On 5/26/07, Junio C Hamano <junkio@xxxxxxx> wrote:
Dana How <danahow@xxxxxxxxx> writes: > diff --git a/builtin-pack-objects.c b/builtin-pack-objects.c > @@ -371,8 +372,6 @@ static unsigned long write_object(struct sha1file *f, > /* no if no delta */ > int usable_delta = !entry->delta ? 0 : > - /* yes if unlimited packfile */ > - !pack_size_limit ? 1 : > /* no if base written to previous pack */ > entry->delta->offset == (off_t)-1 ? 0 : > /* otherwise double-check written to this > @@ -408,7 +407,7 @@ static unsigned long write_object(struct sha1file *f, > buf = read_sha1_file(entry->sha1, &type, &size); > if (!buf) > die("unable to read %s", sha1_to_hex(entry->sha1)); > - if (size != entry->size) > + if (size != entry->size && type == obj_type) > die("object %s size inconsistency (%lu vs %lu)", > sha1_to_hex(entry->sha1), size, entry->size); I do not quite get how these two hunks relate to the topic of this patch. Care to enlighten?

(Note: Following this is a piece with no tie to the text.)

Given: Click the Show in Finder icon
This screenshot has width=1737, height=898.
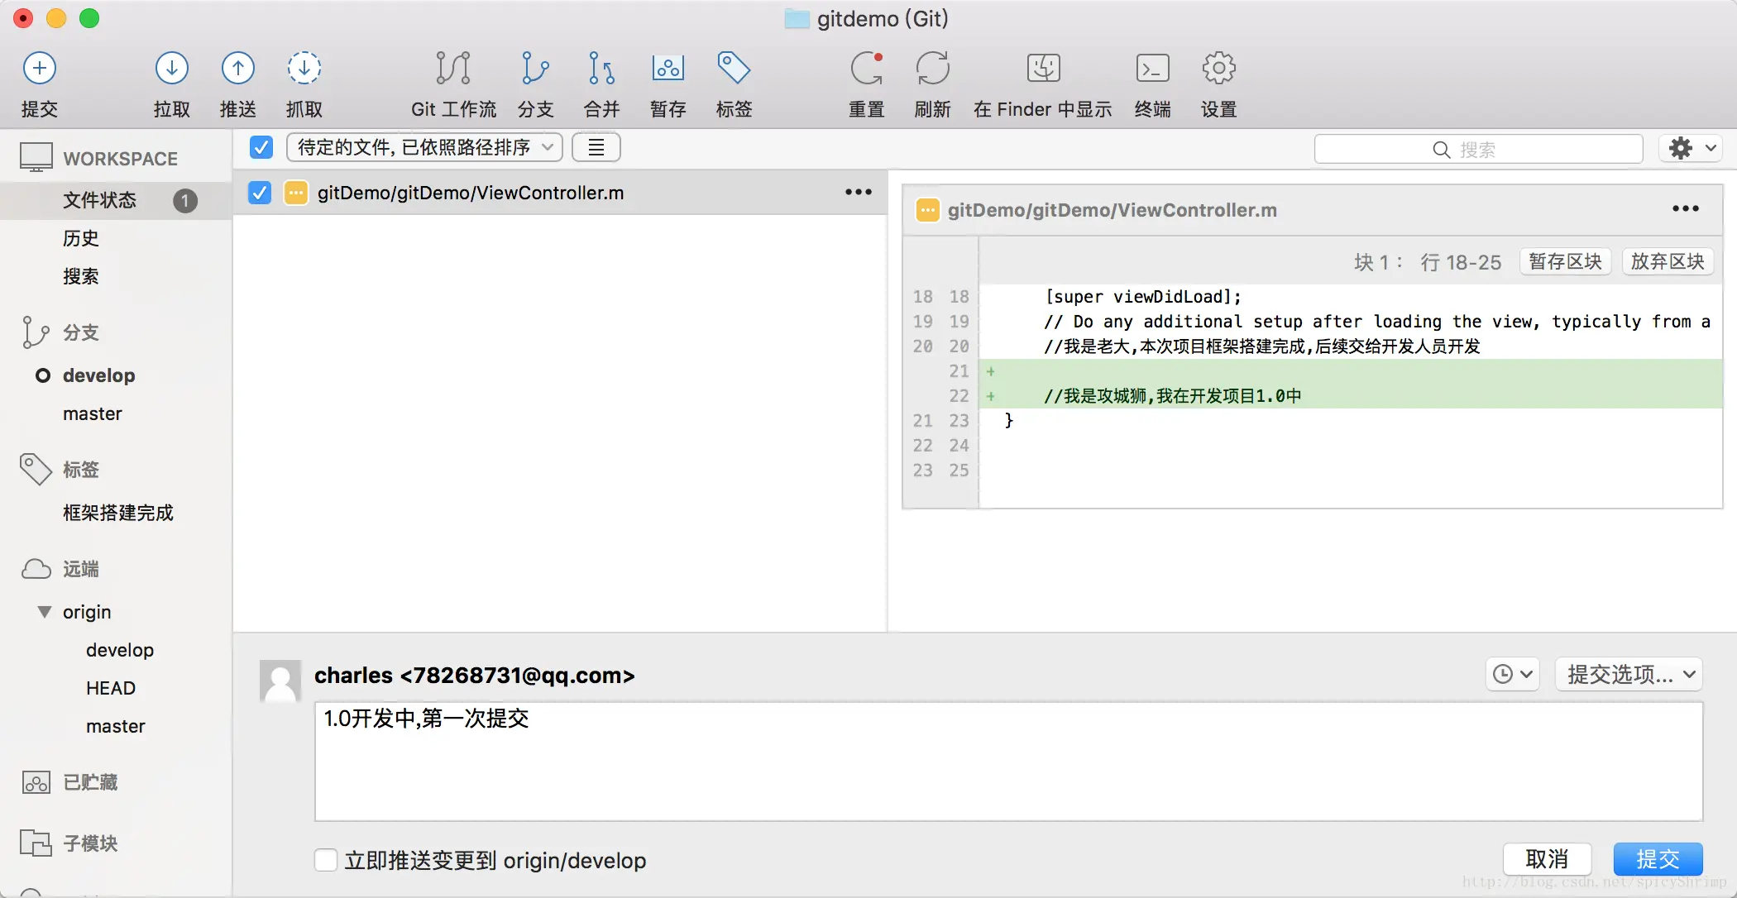Looking at the screenshot, I should coord(1043,69).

No problem. When the code decides that a blob should not be written to the output file, then I must make sure it is not used as a delta base. A large blob that triggered the size test and _was_ a delta base could be the result of maxblobsize decreasing or being newly specified, both without -f/--no-object-reuse, and we need to tolerate the user forgetting the option. To make sure that it is not so used, I re-use the trick from maxpacksize which ensures that a delta base is not in the previous split pack: I set the offset field to -1. Unfortunately, I only checked for this magic value when computing usable_delta if pack_size_limit was set. It turns out the test doesn't need to be conditional on pack_size_limit, it works for all cases; so since I need to do the test when maxblobsize was specified and maxpacksize wasn't, I deleted the pack_size_limit test. Now for the second hunk. The facts above mean we could have marked this entry as a re-used delta, but we are unable to re-use the delta because its delta base is not being written to this pack. So we fall into the !to_reuse case even though the size field in the object_entry is the size of the delta, not the object. We can detect this by the type coming from read_sha1_file being unequal to the type set from the pack (which is one of OBJ_{REF,OFS}_DELTA). So I disable the size matching test in this case.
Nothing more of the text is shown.